Everyday Psychokillers: A History for Girls, a Novel by Lucy Corin

Everyday Psychokillers: A History for Girls, a Novel by Lucy Corin

Author:Lucy Corin [Corin, Lucy]
Language: eng
Format: epub
Tags: Feminism, Fiction, Glbt, Horror, lesbian, Psychological, Suspense, Thriller
ISBN: 9781941088999
Google: URoUx0S-cYEC
Amazon: 1573661120
Publisher: Fiction Collective 2
Published: 2004-02-02T00:00:00+00:00


There’s an Art Nouveau sculpture called La Nature that I think about when I think of buried treasure. It’s sort of the bust of a woman, but it actually includes her bust and continues to her waist. One of those smoothed over, nymphy waifs all those art nouveau guys liked to make. Shiny-shiny silver. She’s life-sized; it’s easy to imagine putting an arm around her shoulder, and when I look at her I can tell that if I could get up close and look her right in her face, right at her closed eyes, which are silver and so shiny, I would see my face reflected on her lids, convex and buglike, my whole head in her oval eyes.

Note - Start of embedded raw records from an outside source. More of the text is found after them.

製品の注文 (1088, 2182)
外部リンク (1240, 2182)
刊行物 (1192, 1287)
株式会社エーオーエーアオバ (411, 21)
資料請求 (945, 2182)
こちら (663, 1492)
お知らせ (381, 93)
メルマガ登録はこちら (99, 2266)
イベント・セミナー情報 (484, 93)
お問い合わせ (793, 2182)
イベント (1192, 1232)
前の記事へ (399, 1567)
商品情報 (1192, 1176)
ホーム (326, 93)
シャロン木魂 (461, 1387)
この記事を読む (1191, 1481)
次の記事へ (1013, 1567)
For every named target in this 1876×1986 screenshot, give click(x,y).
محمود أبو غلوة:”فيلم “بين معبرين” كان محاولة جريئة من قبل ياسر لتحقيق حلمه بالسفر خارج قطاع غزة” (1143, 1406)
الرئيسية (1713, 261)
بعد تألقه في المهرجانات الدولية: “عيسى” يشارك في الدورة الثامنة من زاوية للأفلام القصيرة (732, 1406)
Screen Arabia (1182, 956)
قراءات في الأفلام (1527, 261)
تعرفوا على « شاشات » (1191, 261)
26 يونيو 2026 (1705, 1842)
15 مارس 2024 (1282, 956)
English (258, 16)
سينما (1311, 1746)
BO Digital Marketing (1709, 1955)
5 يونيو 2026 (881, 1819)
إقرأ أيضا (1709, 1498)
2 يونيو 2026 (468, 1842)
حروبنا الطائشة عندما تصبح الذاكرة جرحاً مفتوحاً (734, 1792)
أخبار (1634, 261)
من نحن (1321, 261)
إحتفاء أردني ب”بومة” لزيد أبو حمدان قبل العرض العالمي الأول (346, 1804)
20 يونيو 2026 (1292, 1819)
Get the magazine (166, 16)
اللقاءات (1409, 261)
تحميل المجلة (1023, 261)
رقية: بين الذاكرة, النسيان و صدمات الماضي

She’s behind glass, though, and set eye-level to a man. It’s as if she’s asleep standing up, or maybe peacefully dead, molded of this solid-looking, liquid-looking silver, or encased in it, seamlessly. Think of dipping baby shoes in bronze—she’s been dipped in silver. Like Venus, she has no arms, but by this time, in 1900, it’s quite on purpose; she never had any arms. Her hair is long, gilt, swirling around her shoulders down to her waist. It encircles her waist and morphs into a corkscrew shape at her trunk. She’s an elaborate stopper for an enormous bottle.

She wears a golden crown, and, like a budding horn in the center of her forehead, a contraption emerges from it. It’s a bracketlike structure, with four knobs that could, it seems, screw in to hold a miniature head, as if gravity alone would not hold one there, as if holding one would require a vice. The punchline is it’s an eggcup, rising from the center of her forehead, and there’s a smooth wooden egg in the eggcup. But you can imagine, if you screwed the screws in, they’d inch right into the wood.

In this depiction, Nature is ostentatious and the egg she holds is wooden.

I am astounded, for one thing, by how identically all the materials are treated. How the wood and the metals end up with the same textural quality—all smoother than life, all idealized, and idealized identically. Nature is made generic, poreless. It’s been civilized. How the egg she holds is both natural and lifeless. How immaculate and cleaned it is, how sterilized. As if the eggs in her womb are wooden, as if they’re beads. Of course, this woman is truncated. She has no womb.

Woman as eggcup. She’s so big she could be a one-man table for him. Can’t you see the guy sitting at her, with his spoon, eating the soft egg from her head? How close he comes to spooning out her brain?

Our minds are buried treasure.

I think about how Black Caesar breaks out of his box, his life in bondage, goes off hacking through bodies, seeking his fortune, gathering treasure from those who enslaved him. Then he buries the treasure and moves along his tangled trail. Egyptians order the treasure from a menu, have it custom-made by slaves, and then they bury themselves along with it.